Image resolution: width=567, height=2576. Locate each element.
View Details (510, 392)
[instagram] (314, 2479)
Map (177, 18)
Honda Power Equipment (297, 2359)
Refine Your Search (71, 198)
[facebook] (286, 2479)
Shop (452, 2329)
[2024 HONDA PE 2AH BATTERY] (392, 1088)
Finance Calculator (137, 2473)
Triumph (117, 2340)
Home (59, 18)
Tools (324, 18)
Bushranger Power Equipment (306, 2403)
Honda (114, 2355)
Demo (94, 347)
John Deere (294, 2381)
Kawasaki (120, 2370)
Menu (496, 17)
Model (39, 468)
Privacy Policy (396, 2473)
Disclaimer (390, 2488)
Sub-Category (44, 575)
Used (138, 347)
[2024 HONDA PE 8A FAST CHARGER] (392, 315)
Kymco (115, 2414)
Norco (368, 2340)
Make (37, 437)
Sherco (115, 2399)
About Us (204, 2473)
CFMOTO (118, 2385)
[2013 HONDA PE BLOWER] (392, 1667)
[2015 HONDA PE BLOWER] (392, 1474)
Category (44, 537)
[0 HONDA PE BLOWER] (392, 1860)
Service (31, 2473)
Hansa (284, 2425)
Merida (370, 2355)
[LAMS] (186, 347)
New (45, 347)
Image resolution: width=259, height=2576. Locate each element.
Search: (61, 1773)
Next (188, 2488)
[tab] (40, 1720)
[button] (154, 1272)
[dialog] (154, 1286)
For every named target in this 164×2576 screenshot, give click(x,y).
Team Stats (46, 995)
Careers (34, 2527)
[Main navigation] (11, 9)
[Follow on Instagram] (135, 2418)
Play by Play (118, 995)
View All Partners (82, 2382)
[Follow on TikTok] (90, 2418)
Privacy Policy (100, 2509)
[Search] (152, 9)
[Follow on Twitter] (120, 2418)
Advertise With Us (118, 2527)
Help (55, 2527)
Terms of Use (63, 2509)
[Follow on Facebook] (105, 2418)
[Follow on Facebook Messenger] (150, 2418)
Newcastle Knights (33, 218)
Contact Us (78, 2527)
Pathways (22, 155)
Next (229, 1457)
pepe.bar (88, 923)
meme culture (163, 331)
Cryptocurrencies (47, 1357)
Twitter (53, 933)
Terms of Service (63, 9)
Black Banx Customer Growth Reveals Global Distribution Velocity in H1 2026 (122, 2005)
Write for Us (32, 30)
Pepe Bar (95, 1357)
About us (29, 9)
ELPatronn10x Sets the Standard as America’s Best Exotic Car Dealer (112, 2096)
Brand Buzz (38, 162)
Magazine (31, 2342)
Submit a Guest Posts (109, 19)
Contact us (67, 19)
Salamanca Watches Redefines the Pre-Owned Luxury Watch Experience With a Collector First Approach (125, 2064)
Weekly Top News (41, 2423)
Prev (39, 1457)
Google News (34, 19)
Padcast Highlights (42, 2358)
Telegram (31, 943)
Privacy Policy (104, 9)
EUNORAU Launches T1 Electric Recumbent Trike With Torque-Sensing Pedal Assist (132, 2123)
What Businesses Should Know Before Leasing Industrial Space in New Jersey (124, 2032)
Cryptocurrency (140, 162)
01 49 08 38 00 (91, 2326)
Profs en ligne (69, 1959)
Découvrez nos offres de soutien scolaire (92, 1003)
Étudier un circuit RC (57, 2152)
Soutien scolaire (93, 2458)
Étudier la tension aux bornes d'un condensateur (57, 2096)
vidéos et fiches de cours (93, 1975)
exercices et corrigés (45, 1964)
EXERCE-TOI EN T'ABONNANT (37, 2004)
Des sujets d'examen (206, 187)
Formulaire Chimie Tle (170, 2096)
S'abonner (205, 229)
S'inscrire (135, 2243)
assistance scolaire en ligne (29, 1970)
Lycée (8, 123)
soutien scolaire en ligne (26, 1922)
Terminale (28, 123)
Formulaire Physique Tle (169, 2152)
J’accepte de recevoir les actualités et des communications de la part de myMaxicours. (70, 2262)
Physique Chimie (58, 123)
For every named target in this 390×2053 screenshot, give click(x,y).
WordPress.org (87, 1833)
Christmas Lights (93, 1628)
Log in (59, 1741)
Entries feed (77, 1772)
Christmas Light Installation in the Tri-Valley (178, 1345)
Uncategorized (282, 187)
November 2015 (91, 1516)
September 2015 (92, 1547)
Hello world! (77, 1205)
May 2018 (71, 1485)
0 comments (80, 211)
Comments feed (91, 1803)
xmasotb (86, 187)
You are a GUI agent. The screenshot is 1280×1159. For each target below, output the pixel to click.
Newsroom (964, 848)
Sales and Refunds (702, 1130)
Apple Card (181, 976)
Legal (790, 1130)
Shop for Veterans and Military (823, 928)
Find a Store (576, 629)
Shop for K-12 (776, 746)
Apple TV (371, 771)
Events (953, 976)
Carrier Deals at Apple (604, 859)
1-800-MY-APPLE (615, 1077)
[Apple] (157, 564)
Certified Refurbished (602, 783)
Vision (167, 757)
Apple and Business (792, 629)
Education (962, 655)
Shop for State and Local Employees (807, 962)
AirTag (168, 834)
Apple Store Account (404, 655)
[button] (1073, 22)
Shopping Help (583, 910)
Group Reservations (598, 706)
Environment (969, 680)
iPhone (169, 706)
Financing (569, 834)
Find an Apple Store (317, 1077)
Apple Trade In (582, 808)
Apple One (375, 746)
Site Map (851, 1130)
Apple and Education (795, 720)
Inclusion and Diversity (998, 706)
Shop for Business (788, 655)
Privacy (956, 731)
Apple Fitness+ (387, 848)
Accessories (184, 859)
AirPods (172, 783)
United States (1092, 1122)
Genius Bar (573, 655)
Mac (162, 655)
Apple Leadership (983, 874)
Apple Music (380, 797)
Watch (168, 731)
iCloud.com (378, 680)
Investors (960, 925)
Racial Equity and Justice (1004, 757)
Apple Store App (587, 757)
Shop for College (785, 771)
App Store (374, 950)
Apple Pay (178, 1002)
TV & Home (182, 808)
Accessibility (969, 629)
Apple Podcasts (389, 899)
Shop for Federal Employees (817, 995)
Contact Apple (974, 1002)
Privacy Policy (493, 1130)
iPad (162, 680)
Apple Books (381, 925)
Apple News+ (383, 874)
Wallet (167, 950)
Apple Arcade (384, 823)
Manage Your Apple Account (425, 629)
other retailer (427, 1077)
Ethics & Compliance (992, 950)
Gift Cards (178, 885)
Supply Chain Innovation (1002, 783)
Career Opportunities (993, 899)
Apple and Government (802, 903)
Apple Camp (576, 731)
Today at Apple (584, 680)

[Problem statement]
Print exactly the lines of the listing above starting at the line containing "May 2018 (71, 1485)" and ending at the line containing "Education (962, 655)", both included.

[Answer section]
May 2018 (71, 1485)
0 comments (80, 211)
Comments feed (91, 1803)
xmasotb (86, 187)
You are a GUI agent. The screenshot is 1280×1159. For each target below, output the pixel to click.
Newsroom (964, 848)
Sales and Refunds (702, 1130)
Apple Card (181, 976)
Legal (790, 1130)
Shop for Veterans and Military (823, 928)
Find a Store (576, 629)
Shop for K-12 (776, 746)
Apple TV (371, 771)
Events (953, 976)
Carrier Deals at Apple (604, 859)
1-800-MY-APPLE (615, 1077)
[Apple] (157, 564)
Certified Refurbished (602, 783)
Vision (167, 757)
Apple and Business (792, 629)
Education (962, 655)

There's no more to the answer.